◆ **TEXT SEGMENT**
Spiced Cauliflower Couscous with Peas, Radishes, Feta and Mint by Alexa Arnold

I've come up with a lot of reasons not to cook or write lately. I could list them here, but it all kind of boils down to that I'm human and I get into a routine of making fried eggs for every meal when other parts of life feel hard and exhausting, just like the rest of us. This season turned over so fast. I feel like I've been trudging ahead at full speed, and suddenly I looked up and the naked tree I'd been staring at all winter through my kitchen window was filled with apple blossoms. A week later, and it's now full of green. I'm taking this as nature's way of telling me to slow down, get settled, and catch up with the season that I love so much. For me, that slowing down part always begins in the kitchen.

Before heading to the market, I scrolled through my Instagram feed in search of a little inspiration, and stopped at Andrea's photo of a big bowl of cauliflower 'couscous', topped with all of my spring favorites. I love her photos and her recipes, and am seriously in awe of how she somehow balances blogging and farming full time. From a single photo, I felt that familiar feeling of excitement pump through my veins – I had to make this, today, right now, as soon as possible. For some reason, I didn't want to peek at how she prepared this dish – the idea of seeing her photo, grabbing some ingredients and seeing how similar, or not, our versions ended up felt more exciting.

◆ **DATA SHOWN**
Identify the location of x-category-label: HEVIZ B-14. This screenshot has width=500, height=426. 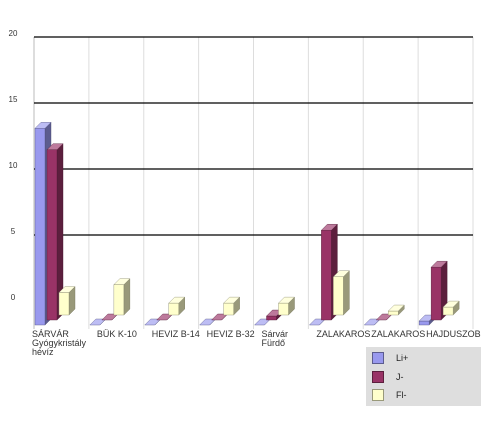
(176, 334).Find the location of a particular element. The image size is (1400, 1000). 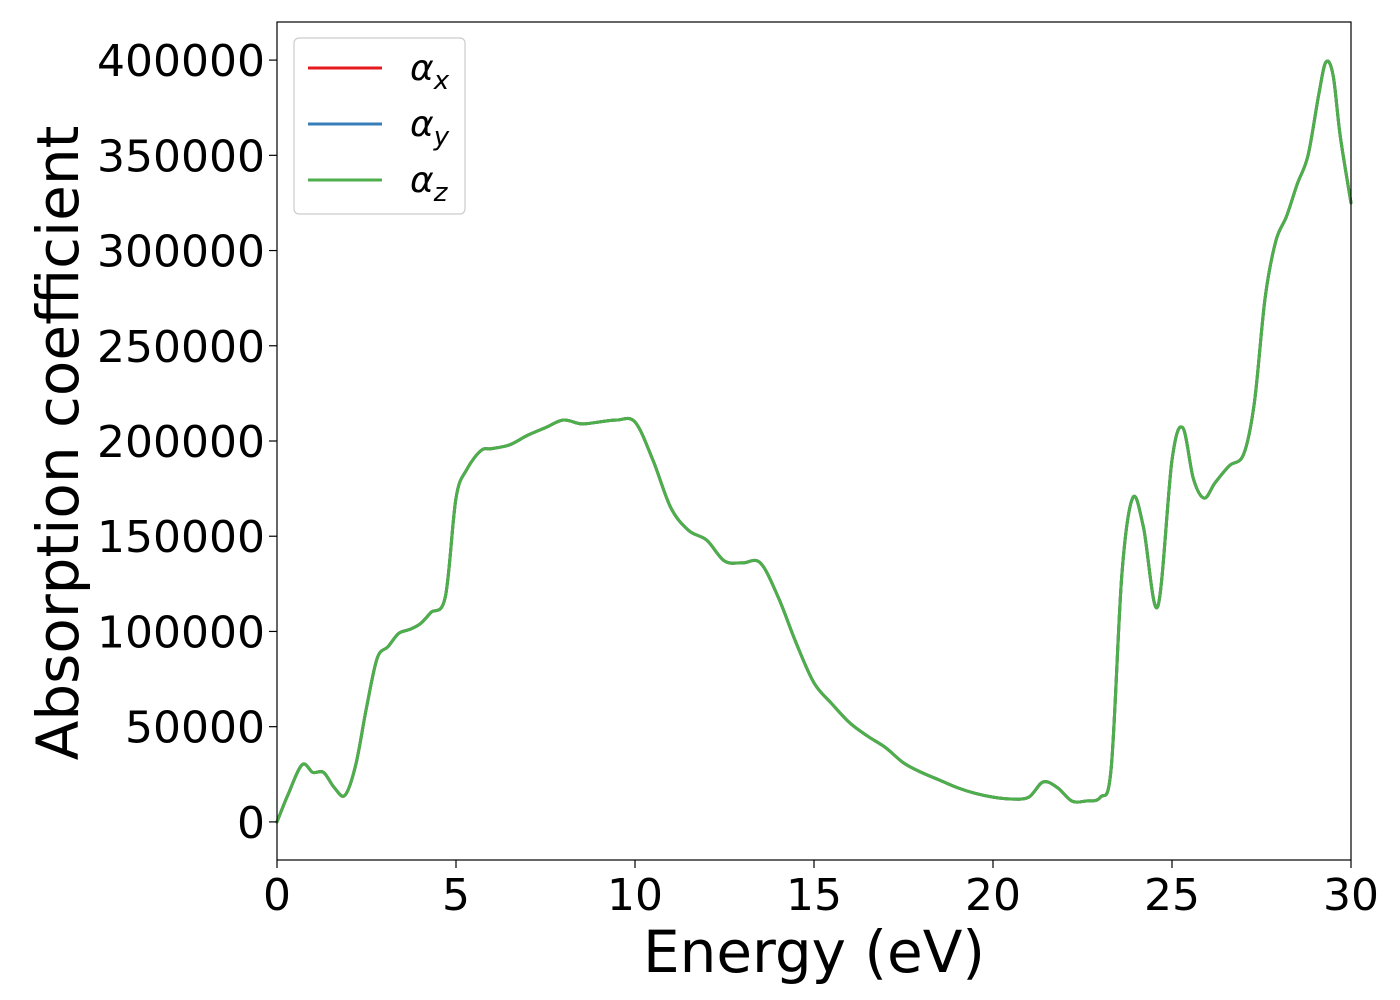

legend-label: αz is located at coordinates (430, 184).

◆ **STUDY QUESTIONS**
a - Rewrite part of the cauliflower couscous post. Begin at the words "Spiced Cauliflower Couscous" and stop after "in the kitchen.", replacing "apple blossoms" with "cherry blossoms".
b - In the cauliflower couscous post, what filled the tree outside the kitchen window after winter?

◆ **ANSWER SET**
a -
Spiced Cauliflower Couscous with Peas, Radishes, Feta and Mint by Alexa Arnold

I've come up with a lot of reasons not to cook or write lately. I could list them here, but it all kind of boils down to that I'm human and I get into a routine of making fried eggs for every meal when other parts of life feel hard and exhausting, just like the rest of us. This season turned over so fast. I feel like I've been trudging ahead at full speed, and suddenly I looked up and the naked tree I'd been staring at all winter through my kitchen window was filled with cherry blossoms. A week later, and it's now full of green. I'm taking this as nature's way of telling me to slow down, get settled, and catch up with the season that I love so much. For me, that slowing down part always begins in the kitchen.

b - Apple blossoms